The Guideline committee decided to recommend (in accordance with the NHG standard) a longer duration of therapy, namely 7 days, for the treatment of a lower UTI in a woman with DM. For the treatment of a pyelonephritis in a woman with DM, we refer to the General section above.
This guideline does not include individual introductions to each module. A general introduction can be found in the attachments under the heading 'related'.
Patients with diabetes mellitus (DM) have a higher prevalence of ASB than patients without DM [(101) A1].
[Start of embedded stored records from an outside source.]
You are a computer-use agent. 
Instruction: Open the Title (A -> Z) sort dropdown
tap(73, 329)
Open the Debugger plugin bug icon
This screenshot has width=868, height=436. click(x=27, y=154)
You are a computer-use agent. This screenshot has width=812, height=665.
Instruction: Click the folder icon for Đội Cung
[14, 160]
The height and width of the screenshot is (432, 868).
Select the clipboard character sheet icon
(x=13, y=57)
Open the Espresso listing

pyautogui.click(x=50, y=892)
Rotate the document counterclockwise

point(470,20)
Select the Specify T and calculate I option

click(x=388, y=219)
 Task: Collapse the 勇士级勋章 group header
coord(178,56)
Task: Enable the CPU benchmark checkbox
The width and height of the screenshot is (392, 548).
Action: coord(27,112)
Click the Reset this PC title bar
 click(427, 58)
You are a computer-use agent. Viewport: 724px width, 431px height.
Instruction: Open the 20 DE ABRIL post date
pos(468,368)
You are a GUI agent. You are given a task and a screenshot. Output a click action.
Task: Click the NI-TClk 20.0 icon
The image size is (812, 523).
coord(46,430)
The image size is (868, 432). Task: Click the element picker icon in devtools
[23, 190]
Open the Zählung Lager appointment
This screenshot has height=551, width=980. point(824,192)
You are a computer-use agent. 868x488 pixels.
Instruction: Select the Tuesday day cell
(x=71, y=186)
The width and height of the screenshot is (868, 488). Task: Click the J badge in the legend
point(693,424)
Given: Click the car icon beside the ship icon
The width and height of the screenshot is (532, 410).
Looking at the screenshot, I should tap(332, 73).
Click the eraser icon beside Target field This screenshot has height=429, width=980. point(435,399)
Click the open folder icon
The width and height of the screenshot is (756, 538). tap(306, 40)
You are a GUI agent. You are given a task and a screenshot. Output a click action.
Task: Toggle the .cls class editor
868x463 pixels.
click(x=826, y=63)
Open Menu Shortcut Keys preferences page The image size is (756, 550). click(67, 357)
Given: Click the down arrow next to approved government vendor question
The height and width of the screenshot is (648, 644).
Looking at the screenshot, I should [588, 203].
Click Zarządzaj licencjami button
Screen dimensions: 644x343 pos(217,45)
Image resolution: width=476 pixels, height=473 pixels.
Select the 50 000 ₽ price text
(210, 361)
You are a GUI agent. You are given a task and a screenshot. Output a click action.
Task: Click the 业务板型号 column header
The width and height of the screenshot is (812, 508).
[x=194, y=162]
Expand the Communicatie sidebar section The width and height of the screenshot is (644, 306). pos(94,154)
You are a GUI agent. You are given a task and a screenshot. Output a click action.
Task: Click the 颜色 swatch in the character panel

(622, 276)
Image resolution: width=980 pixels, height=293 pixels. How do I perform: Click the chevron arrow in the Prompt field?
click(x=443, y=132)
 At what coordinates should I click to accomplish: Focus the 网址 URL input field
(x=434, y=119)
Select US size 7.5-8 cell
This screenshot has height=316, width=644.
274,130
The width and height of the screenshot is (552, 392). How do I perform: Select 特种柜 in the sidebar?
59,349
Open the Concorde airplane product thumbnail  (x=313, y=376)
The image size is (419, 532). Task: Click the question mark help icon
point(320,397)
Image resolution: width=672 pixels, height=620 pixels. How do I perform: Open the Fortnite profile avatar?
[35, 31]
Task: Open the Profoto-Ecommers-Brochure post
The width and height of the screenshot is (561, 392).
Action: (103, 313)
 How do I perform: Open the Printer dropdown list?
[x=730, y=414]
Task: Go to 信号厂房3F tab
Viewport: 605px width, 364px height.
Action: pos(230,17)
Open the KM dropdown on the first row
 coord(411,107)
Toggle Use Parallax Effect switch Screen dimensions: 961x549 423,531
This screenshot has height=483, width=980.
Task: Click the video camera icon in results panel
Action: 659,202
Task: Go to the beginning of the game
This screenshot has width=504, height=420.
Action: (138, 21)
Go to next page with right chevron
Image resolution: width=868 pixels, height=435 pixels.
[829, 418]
Patients with DM have a higher incidence of UTIs than patients without DM [(102) B; (103) B], but this is less clear for patients with DM type 1 [(106) B]
Patients with DM develop more complications of their UTI [(102) B; (107) B; (108) B].
Diabetic patients with ASB more often develop a UTI compared to diabetic patients without ASB [(111) B; (112) B].
ASB (with and without antimicrobial treatment) in women with DM does not result in renal function decline [(109) A2; (110) B]
The resistance percentages for E. coli and other uropathogens from the urine of patients with and without DM are comparable [(114) B; (115) B].
It is not clear whether the chance of therapeutic failure is increased after treatment of UTI among women with DM compared to women without DM [(117) B; (104) B; (105) B; (22) B; (116) B].
In a systematic review and meta-analysis on asymptomatic bacteriuria (ASB) in diabetic patients, 22 studies were included. ASB was present in 439 of 3,579 (12.2%) patients with diabetes mellitus (DM) and in 121 of 2,702 (4.5%) healthy control subjects. ASB was more common both in patients with type 1 DM (OR 3.0 [95% CI 1.1-8.0]) and type 2 DM (3.2 [2.0-5.2]) than in control subjects. The point prevalence of ASB was higher in both women (14.2 vs. 5.1%; 2.6 [1.6-4.1]) and men (2.3 vs. 0.8%; 3.7 [1.3-10.2]) (101).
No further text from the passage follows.